Maintenir le lien… À quel prix?
À cause des symptômes de la maladie, tels que la difficulté à se concentrer, à se faire comprendre et à comprendre les autres, le changement d’humeur et de comportement ou la désorientation dans le temps et l’espace, la vie sociale de la personne vivant avec la maladie s’effrite. L’équipe de recherche observe une propension marquée des personnes proches aidantes de différentes communautés culturelles à garder leur parent ou partenaire engagé dans sa communauté. Comment? En l’accompagnant dans un lieu de culte, en se livrant à des activités, ou même en organisant des soirées jeux dans sa résidence. Le point positif?
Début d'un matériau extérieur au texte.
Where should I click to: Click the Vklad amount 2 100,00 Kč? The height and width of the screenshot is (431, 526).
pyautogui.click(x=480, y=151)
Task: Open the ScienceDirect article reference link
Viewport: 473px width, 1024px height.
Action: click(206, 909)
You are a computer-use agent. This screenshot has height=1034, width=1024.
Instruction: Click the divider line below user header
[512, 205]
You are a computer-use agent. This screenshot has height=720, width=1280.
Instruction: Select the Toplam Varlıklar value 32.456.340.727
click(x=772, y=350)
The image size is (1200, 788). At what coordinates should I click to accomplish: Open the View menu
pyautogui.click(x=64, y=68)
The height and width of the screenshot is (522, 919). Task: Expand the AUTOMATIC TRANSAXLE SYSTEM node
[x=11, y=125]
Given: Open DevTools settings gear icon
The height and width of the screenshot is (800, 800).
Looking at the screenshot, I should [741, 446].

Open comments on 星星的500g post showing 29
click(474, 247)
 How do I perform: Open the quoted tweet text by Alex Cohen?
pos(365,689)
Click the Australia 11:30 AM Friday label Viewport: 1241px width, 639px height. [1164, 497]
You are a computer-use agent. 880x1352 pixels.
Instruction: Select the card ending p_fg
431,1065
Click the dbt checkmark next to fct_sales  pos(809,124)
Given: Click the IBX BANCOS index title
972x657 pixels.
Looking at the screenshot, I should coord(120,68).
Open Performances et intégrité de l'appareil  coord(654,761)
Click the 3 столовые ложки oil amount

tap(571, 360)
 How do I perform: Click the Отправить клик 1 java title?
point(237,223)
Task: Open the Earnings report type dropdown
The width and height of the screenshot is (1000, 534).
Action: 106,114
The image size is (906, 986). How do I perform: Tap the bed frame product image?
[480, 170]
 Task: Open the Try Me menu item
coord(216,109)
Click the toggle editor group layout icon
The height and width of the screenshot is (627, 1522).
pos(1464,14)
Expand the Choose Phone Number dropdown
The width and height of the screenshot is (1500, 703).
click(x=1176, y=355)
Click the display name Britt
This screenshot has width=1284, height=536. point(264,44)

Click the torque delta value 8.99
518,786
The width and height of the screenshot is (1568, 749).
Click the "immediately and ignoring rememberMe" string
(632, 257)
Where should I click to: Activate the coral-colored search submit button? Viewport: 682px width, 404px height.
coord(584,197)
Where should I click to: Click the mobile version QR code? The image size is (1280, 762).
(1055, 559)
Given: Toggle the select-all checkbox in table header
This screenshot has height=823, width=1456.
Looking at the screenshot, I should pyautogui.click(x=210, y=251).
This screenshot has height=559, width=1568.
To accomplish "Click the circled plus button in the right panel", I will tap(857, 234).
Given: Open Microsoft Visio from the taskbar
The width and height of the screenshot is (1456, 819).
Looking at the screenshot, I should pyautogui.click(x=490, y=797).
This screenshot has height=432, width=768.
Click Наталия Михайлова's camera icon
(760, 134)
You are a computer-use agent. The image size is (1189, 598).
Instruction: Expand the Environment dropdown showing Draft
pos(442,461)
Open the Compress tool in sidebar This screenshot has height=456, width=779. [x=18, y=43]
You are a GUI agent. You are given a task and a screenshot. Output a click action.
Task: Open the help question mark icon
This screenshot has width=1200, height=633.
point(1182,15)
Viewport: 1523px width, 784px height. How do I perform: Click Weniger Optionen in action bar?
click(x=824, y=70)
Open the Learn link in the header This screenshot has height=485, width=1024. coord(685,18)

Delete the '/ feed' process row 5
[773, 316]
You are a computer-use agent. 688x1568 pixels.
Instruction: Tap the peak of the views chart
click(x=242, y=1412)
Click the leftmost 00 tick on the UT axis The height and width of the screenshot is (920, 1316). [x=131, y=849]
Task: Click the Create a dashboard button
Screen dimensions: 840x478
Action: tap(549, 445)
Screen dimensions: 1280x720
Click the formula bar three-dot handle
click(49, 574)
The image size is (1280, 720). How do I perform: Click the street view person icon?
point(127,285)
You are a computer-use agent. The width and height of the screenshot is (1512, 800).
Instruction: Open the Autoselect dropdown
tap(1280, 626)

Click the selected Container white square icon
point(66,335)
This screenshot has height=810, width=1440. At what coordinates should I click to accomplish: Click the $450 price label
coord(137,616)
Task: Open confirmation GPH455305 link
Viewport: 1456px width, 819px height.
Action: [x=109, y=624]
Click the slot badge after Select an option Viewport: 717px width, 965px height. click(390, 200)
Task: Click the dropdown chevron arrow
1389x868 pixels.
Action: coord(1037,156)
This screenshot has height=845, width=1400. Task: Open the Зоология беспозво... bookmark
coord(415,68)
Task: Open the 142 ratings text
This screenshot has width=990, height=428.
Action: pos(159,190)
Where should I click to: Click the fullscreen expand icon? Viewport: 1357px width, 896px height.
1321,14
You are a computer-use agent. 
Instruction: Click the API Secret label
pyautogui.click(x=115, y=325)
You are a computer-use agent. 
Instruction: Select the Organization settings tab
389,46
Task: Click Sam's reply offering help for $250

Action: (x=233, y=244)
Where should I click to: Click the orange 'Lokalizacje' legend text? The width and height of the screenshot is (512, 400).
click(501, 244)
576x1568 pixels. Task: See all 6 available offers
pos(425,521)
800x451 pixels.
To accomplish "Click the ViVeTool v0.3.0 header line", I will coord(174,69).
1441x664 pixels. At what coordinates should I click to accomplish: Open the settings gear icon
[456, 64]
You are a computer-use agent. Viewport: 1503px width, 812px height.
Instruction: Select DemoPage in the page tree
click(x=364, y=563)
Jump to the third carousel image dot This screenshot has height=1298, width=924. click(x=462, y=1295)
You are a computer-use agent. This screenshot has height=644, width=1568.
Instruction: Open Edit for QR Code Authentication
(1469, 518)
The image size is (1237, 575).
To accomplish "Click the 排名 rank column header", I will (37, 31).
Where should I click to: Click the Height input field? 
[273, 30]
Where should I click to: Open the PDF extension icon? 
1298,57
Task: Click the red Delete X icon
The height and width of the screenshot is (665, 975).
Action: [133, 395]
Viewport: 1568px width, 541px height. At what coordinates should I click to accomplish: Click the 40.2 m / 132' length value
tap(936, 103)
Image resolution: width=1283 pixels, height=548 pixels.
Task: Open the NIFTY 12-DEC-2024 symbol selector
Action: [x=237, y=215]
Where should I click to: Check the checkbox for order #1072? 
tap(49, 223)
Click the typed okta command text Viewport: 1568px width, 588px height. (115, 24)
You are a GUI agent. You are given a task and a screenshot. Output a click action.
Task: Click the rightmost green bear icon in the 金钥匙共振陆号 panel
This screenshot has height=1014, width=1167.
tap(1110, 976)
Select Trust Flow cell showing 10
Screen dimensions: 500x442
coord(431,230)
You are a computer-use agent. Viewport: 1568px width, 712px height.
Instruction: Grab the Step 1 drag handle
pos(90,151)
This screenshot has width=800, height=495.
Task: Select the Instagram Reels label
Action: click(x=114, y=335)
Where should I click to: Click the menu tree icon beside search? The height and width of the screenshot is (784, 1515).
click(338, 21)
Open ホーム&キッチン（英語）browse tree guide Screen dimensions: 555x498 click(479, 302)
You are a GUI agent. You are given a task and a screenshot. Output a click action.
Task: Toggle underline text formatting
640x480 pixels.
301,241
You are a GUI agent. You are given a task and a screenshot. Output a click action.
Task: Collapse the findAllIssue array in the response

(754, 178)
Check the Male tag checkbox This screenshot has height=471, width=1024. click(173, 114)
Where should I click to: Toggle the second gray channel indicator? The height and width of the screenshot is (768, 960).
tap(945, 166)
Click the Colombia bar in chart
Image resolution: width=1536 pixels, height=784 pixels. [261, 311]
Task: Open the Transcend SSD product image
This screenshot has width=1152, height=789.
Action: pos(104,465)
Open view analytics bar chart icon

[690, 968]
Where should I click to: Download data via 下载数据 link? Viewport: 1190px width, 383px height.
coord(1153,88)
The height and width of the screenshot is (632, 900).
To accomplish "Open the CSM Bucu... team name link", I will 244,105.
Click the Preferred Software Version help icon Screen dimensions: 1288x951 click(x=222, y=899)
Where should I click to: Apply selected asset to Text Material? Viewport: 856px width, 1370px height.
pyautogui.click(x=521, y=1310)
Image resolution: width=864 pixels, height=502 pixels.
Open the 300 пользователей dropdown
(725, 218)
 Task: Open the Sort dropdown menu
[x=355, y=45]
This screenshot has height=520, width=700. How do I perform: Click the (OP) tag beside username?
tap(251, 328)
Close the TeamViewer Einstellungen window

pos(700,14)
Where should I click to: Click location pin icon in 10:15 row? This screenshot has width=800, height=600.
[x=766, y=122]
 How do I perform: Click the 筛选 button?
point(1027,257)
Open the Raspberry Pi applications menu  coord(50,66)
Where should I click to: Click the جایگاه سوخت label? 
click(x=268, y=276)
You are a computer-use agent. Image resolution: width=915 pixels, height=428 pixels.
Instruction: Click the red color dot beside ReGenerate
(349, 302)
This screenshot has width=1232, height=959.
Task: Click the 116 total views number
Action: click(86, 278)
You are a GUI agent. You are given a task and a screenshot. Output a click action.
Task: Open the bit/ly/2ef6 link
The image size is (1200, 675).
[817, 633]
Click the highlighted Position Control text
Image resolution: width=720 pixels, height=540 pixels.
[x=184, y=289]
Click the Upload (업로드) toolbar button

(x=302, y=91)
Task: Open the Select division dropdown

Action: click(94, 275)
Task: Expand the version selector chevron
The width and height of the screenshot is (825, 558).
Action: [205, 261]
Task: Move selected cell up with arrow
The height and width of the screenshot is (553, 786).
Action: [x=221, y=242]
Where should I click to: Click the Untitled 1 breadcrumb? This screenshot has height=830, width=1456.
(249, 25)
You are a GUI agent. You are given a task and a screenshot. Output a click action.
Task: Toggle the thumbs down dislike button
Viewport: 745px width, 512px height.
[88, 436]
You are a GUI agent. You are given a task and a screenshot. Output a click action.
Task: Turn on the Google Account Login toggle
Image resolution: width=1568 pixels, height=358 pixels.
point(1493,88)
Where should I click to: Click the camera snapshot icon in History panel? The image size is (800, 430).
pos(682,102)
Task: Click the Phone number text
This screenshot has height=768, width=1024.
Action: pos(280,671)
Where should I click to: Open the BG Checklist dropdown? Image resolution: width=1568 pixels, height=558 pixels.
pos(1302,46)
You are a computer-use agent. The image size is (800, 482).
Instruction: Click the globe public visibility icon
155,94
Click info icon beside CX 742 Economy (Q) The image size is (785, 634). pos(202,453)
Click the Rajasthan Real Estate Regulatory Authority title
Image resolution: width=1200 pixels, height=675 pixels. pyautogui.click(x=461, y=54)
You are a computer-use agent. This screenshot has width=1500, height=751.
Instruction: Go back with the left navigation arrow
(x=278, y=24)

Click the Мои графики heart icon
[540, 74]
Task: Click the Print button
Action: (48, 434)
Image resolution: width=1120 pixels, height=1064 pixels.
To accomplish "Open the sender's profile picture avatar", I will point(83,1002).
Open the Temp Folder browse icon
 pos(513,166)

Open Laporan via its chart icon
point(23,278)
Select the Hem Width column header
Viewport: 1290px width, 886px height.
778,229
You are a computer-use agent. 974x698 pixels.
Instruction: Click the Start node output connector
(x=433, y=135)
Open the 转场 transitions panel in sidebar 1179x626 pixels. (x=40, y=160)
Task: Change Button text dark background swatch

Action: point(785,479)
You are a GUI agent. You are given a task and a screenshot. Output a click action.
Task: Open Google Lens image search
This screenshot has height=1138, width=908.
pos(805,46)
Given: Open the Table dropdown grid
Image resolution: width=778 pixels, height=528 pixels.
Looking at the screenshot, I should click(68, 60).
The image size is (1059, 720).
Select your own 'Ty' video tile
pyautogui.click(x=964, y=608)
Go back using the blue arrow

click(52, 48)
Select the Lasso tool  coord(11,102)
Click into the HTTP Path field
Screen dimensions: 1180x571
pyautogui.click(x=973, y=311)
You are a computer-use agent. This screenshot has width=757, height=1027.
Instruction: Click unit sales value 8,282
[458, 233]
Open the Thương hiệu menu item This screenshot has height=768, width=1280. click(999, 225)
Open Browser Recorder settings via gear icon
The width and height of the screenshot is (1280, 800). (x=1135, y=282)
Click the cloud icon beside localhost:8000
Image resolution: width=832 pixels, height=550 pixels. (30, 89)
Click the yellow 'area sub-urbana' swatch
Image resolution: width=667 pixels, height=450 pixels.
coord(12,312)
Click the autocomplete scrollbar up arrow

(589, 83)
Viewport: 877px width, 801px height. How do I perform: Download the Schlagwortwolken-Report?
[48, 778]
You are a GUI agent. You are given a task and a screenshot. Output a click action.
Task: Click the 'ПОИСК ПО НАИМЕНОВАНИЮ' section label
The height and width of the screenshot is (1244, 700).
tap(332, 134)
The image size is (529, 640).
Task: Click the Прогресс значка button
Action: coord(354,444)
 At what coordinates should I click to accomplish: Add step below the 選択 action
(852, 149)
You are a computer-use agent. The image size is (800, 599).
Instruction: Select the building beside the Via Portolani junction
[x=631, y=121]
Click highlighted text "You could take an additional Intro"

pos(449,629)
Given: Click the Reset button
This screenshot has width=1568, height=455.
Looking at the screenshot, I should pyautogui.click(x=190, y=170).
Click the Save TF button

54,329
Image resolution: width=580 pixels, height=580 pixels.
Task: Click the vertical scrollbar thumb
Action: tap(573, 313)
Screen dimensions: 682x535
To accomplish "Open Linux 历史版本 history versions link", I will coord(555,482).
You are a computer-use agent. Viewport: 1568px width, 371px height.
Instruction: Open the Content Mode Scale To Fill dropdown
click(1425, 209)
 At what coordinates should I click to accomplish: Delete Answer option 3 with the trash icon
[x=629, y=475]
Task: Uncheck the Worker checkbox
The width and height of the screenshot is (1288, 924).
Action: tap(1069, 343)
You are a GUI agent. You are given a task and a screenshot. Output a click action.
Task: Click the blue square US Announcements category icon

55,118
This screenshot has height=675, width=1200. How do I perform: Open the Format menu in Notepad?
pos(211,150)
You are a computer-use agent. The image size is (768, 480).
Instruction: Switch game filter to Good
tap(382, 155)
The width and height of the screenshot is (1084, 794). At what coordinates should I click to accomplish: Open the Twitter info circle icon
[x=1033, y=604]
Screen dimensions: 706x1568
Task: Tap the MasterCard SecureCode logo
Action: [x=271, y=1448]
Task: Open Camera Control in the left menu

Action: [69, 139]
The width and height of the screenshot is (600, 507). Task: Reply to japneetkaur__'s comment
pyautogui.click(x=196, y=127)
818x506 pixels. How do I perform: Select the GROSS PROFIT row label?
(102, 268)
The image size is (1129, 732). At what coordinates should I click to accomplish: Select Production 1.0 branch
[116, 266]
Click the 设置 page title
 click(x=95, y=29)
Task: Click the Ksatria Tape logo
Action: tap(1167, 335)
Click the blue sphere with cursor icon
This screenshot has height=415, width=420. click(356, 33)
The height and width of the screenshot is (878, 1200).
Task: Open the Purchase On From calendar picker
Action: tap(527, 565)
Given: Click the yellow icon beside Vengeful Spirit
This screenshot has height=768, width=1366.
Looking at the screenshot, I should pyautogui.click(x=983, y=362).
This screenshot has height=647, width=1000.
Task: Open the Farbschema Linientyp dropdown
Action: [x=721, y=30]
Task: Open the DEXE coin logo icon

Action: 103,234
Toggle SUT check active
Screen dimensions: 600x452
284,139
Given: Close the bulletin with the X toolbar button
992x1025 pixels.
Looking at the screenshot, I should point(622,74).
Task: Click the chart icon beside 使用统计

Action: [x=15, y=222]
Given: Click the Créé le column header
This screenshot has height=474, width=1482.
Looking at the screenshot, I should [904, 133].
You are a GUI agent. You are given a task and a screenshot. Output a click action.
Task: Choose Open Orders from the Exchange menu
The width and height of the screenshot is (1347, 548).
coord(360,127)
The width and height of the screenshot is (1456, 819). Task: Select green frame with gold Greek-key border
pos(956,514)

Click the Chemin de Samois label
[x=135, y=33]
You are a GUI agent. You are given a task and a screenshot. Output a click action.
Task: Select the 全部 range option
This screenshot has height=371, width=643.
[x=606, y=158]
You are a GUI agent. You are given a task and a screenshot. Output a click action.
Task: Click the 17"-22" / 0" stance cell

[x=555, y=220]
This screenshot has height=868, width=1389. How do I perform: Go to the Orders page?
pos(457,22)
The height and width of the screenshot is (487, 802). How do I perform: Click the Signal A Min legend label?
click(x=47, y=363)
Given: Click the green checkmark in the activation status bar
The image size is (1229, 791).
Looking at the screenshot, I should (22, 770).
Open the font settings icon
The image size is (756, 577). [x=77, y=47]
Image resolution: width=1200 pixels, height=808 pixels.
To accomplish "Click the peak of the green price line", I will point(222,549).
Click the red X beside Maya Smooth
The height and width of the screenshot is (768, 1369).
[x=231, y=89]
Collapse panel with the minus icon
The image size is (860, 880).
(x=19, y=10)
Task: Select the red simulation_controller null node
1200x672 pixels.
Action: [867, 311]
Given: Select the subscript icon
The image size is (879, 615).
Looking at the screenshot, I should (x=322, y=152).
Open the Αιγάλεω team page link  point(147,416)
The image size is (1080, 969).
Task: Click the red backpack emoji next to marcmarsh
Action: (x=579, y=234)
Malgré les troubles, la personne reste ancrée dans sa famille et sa communauté.
Le retour de bâton? Cette implication a un coût sur la qualité de vie de la personne proche aidante. Ce don de soi peut accentuer leur épuisement et se répercuter sur leur propre vie sociale. On peut penser – par exemple – à une proche aidante qui fait une croix sur sa soirée-bowling du vendredi pour accompagner son partenaire au bingo. Le sentiment d’exclusion peut devenir de plus en plus fort, alors que l’état de la personne se dégrade et que ses besoins augmentent. Au fur et à mesure qu’elle s’affaiblit, c’est un véritable cercle vicieux qui guette l’aidant ou l’aidante : plus de soins, plus d’implication, plus de solitude.
Familles et entourage : chaque geste compte
Comment mieux soutenir l’individu qui vit avec des troubles cognitifs et sa personne proche aidante? En passant du temps avec elles! Cette simple action contribue grandement au sentiment d’inclusion des familles atteintes, et ce, peu importe leur culture.
« Aujourd’hui, Michelle a demandé aux clients de décrire un moment heureux de leur vie où ils se sentaient « bien », « épanouis », « accomplis » et où ils avaient « leur place ». Presque tous ont répondu qu’ils étaient heureux lorsqu’ils étaient avec leur famille. Par exemple, Ulysses a dit que chaque dimanche après-midi, il était « l’homme le plus heureux de la terre » parce qu’il recevait la visite de son fils, qui vivait en ville, et de ses petits-enfants adorés. » (Traduction libre d’un exemple de notes de terrain)
Le cercle amical peut aussi apporter son lot de soutien à la personne proche aidante. Son influence est d’autant plus appréciée lorsqu’il s’efforce d’en apprendre plus sur la maladie. Non seulement cela aide la personne aux prises avec ces troubles à se sentir toujours acceptée, mais cette démarche peut aussi se traduire par une aide concrète et bénéfique pour l’aidant ou l’aidante.
« Après le souper, à l’une de ces occasions, un de nos vieux amis a dit : « J’ai une idée, Fred. Peut-être que tu ne devrais pas sortir autant d’ustensiles parce que ça la perturbe. » Et j’ai répondu : « Tu as raison! C’est une très bonne idée! » et je ne lui donne qu’un seul ustensile, pour être sûr. » (Traduction libre des propos de Fred, proche aidant, Juif)
Trouver l’équilibre, mais comment?
Les conclusions de l’étude soulignent l’importance de maintenir un équilibre entre le soutien offert à la personne souffrant d’une maladie neurodégénérative et son propre réseau social en tant que personne proche aidante, surtout pour les ceux et celles provenant de cultures qui valorisent fortement le don de soi vis-à-vis de ses proches. La clé? Garder la personne active dans sa communauté culturelle sans invisibiliser l’aidant ou l’aidante. Plus facile à dire qu’à faire… Si les personnes proches aidantes se sentent isolées de leur communauté, demander de l’aide peut sembler encore plus difficile. Pourtant, selon l’organisme L’Appui, rester vigilant face aux signes d’épuisement, nommer ses émotions, les laisser s’exprimer et chercher du soutien est primordial.